Approach and Results
We recruited patients with type 2 diabetes without viral hepatitis or excessive alcohol intake from a complication screening facility in Hong Kong in 2013‐2014 and repeated the assessments in 2016‐2018. The primary endpoint was an increase of liver stiffness measurement (LSM) to ≥10 kPa. The secondary endpoint was the change in the controlled attenuation parameter (CAP).
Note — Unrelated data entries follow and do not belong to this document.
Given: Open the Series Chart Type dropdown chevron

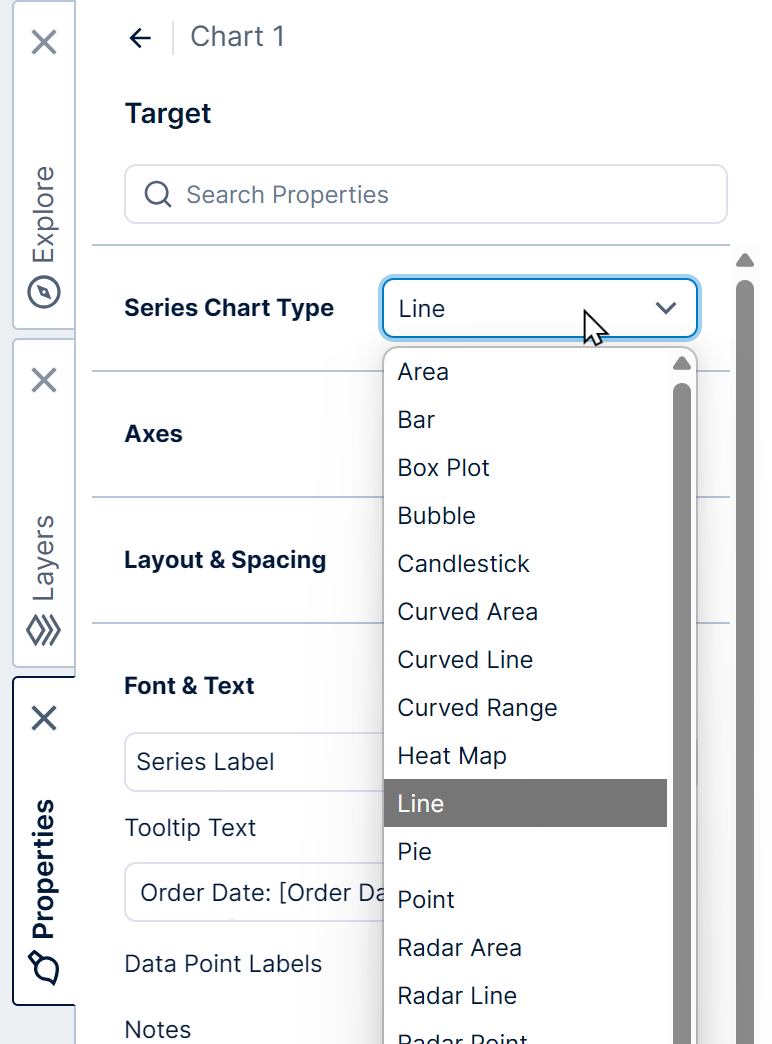Looking at the screenshot, I should 666,308.
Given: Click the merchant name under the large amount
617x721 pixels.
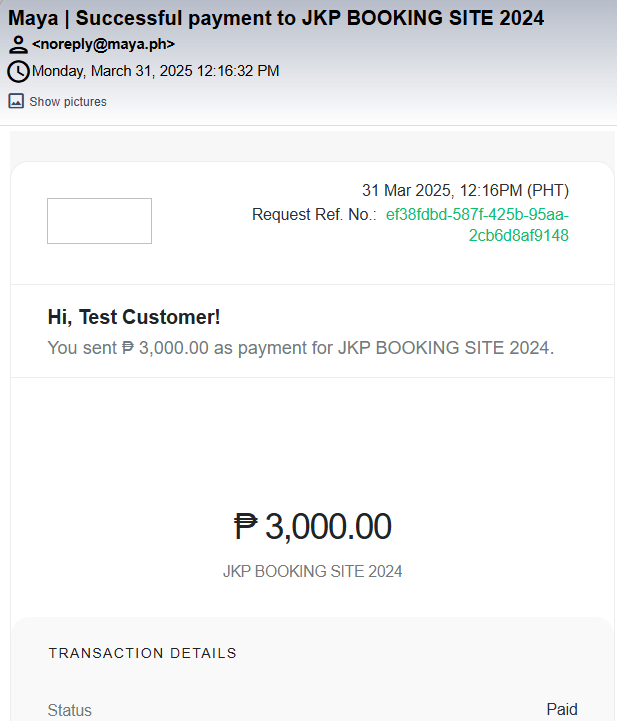Looking at the screenshot, I should [312, 572].
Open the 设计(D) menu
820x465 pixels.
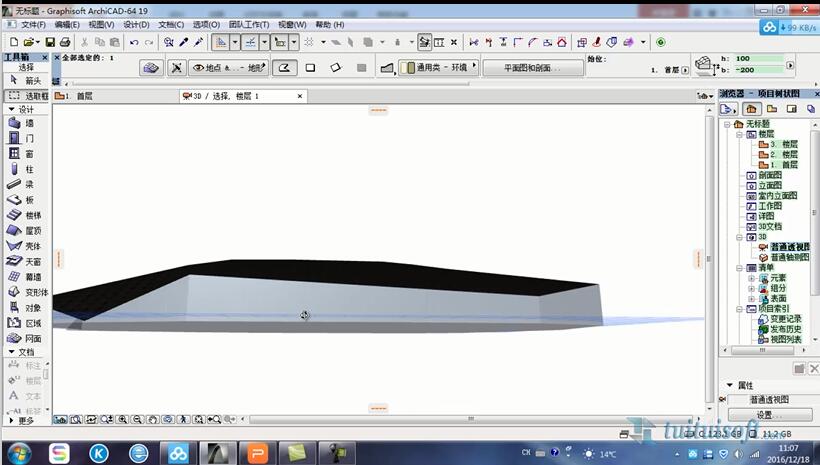pos(136,24)
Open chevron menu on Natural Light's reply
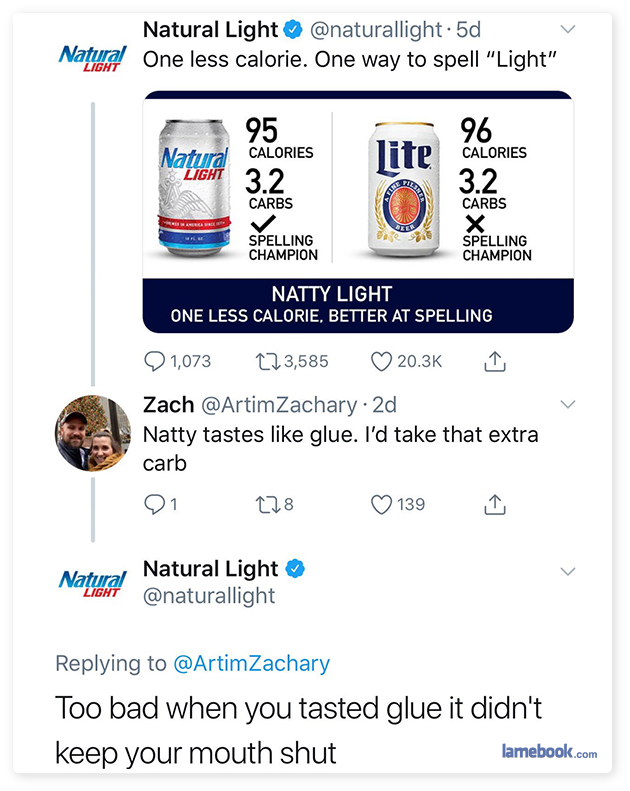630x791 pixels. click(568, 571)
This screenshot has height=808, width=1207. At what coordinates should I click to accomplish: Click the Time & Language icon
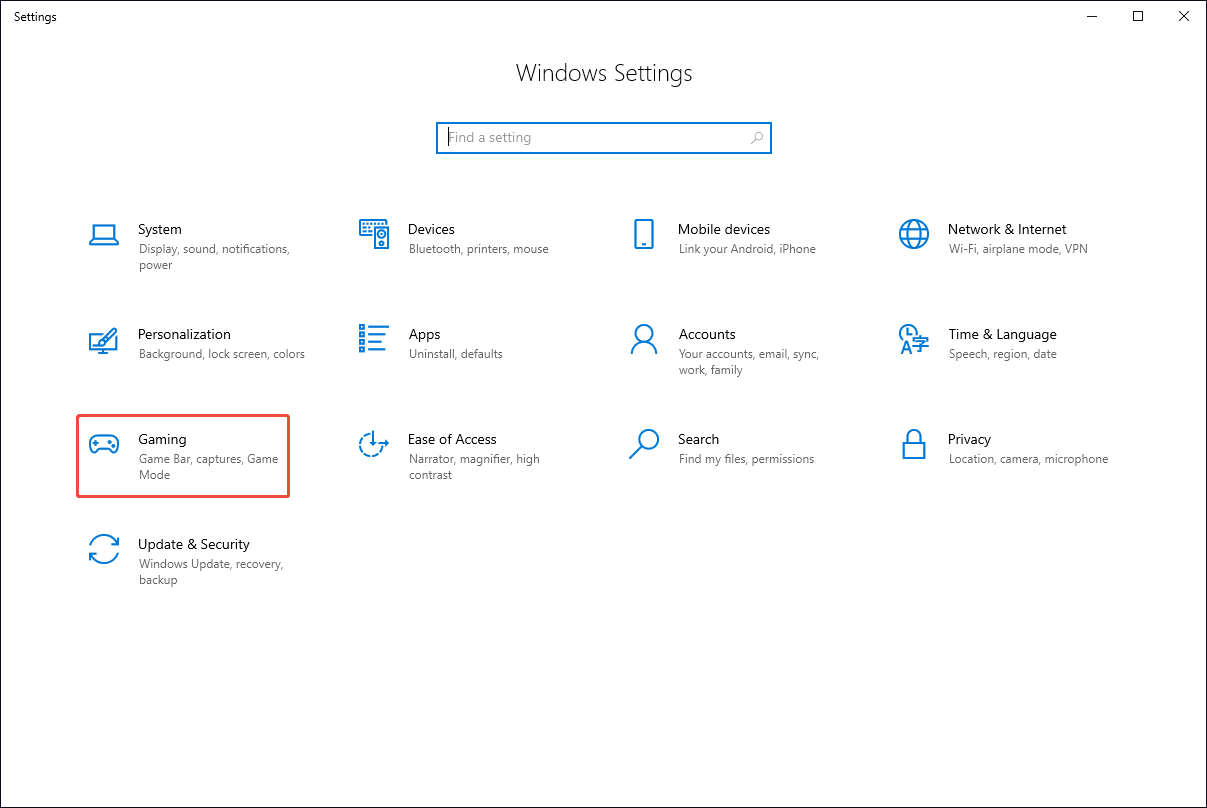(914, 340)
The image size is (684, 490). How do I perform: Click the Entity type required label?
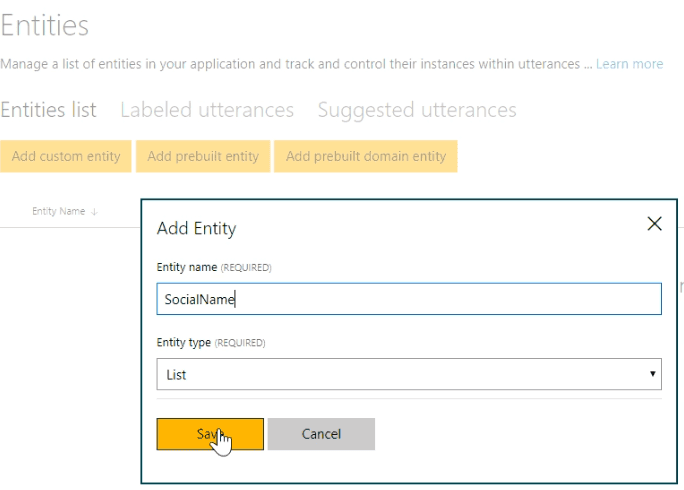pyautogui.click(x=211, y=343)
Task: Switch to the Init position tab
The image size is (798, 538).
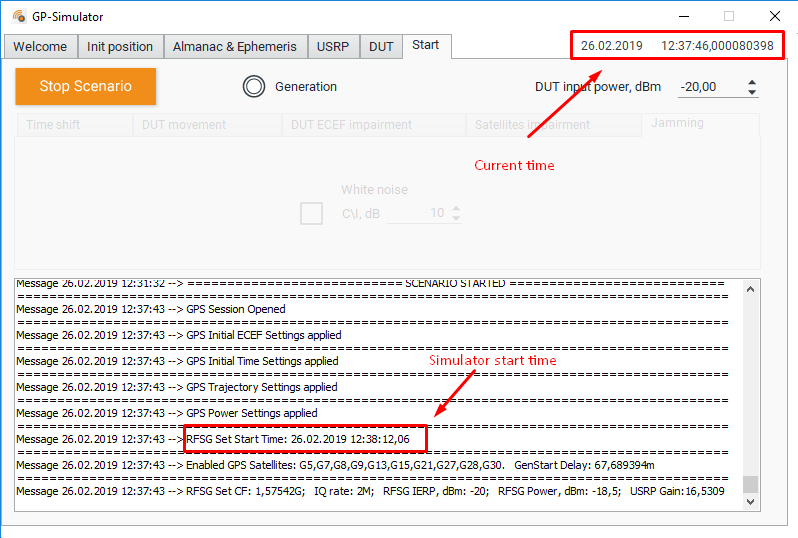Action: pyautogui.click(x=120, y=47)
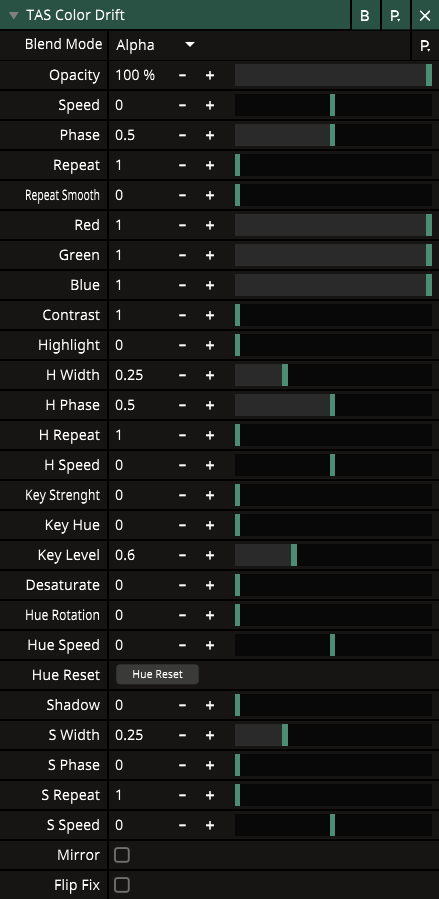Click the B button in header
439x899 pixels.
365,15
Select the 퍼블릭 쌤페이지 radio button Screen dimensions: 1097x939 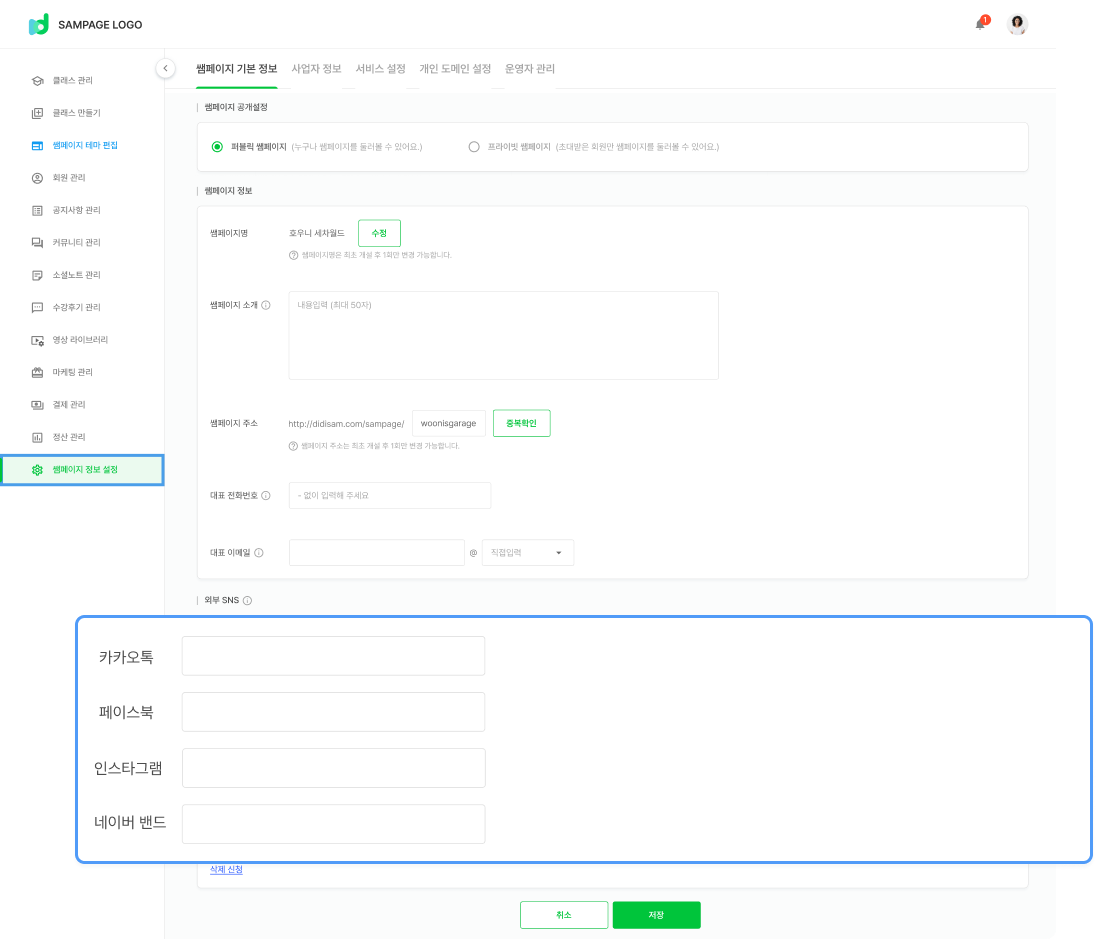[217, 147]
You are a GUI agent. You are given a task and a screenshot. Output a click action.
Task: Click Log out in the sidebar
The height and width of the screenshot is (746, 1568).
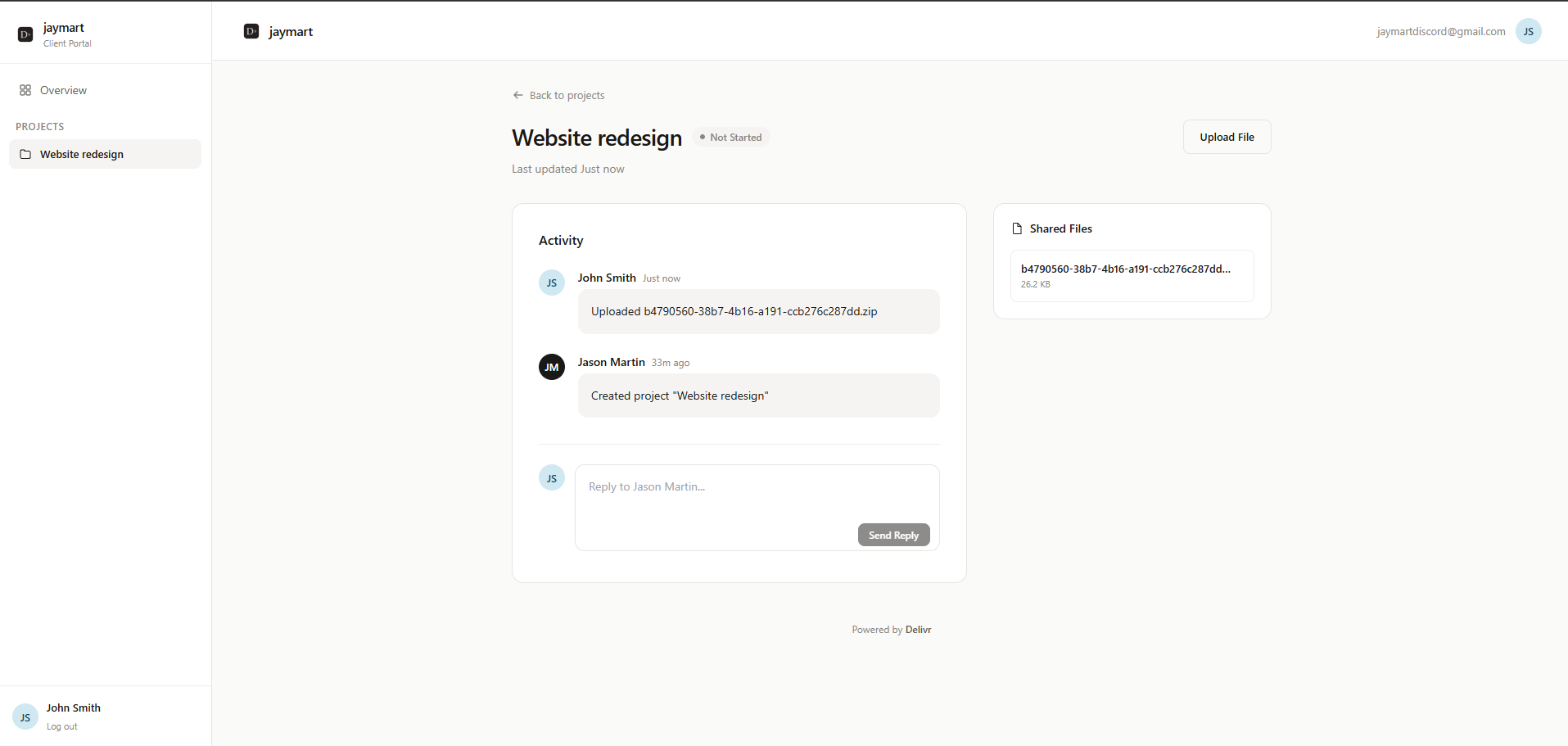(x=61, y=726)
A total of 611 patients with type 2 diabetes and a valid LSM (mean age, 57.7 ± 10.9 years; 342 men [56.0%]) were included in this study (568 also had a valid CAP). Overall, there was moderate correlation between the baseline and follow‐up LSM (r = 0.689, P < 0.001). Among 487 patients with a baseline LSM <10 kPa, 21 (4.3%) had a follow‐up LSM ≥10 kPa. Baseline body mass index, alanine aminotransferase (ALT), and ∆ALT were independent factors associated with LSM increase. Among 124 patients with a baseline LSM ≥10 kPa, 70 (56.5%) had a follow‐up LSM <10 kPa. Among 198 patients with a CAP <248 dB/m at baseline, 103 (52.0%) had a CAP increased to ≥248 dB/m.
Conclusions
The prevalence and incidence of NAFLD in patients with type 2 diabetes are high. Although advanced fibrosis is common in this population, few patients progress to advanced fibrosis in 3 years. Future studies should define the optimal surveillance interval in patients with diabetes.